Fine slashed as Scottish Power wins appeal for accident at Longannet

Energy firm Scottish Power has had the fine imposed for an accident at Longannet slashed by more than a quarter by appeal judges.

Appeal Court judges slashed a fine imposed on Scottish Power after an accident at Longannet Power Station
Appeal Court judges slashed a fine imposed on Scottish Power after an accident at Longannet Power Station

A plant controller was scalded after being engulfed by steam that escaped from a defective valve three years ago.

David Roscoe had to undergo major skin graft surgery and was unable to return to work after the horror in October 2013.

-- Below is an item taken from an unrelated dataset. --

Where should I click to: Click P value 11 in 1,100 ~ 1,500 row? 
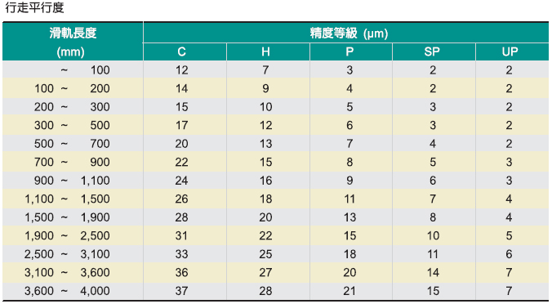(349, 199)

Scottish Power Generation Limited, a subsidiary of Scottish Power and operators of Longannet which has now closed, was fined £1.75 million at Dunfermline Sheriff Court in July after admitting health and safety breaches.

The company immediately announced it would appeal against the level of the financial penalty, arguing Sheriff Charles MacNair had “erred” in applying new English sentencing guidelines that had produced an “excessive” fine.

In a written judgment the Lord Justice General Lord Carloway, who heard the appeal with Lord Brodie and Lord Bracadale, said the sheriff’s reasoning in imposing the original fine was “uncertain” and reduced it to £1.2 million.

In July Sheriff MacNair heard the company had known about the fault with the valve since 2009 when it discovered an index plate was missing. At that time the valve was “locked off” with a chain and padlock in the short term to prevent its use, but it was never repaired.

On October 12, 2013, Mr Roscoe, who was 51 at the time, saw steam coming from the valve and when he tried to stop this by turning it slightly he was badly scalded by steam, sustaining severe burns to his legs and injuries to his arms and neck.

He later spent four weeks in the burns unit of Glasgow Royal Infirmary and required extensive skin grafts to both legs. Mr Roscoe was unable to return to work and medically retired last December.

Sheriff MacNair judged Scottish Power’s level of culpability for the incident as “high”. He said there were too many safety questions to which they had no answers.

He originally imposed a find of £2.5 million, but a discount was given for the timing of the plea.

Since the accident Scottish Power has settled a “substantial” financial claim with Mr Roscoe.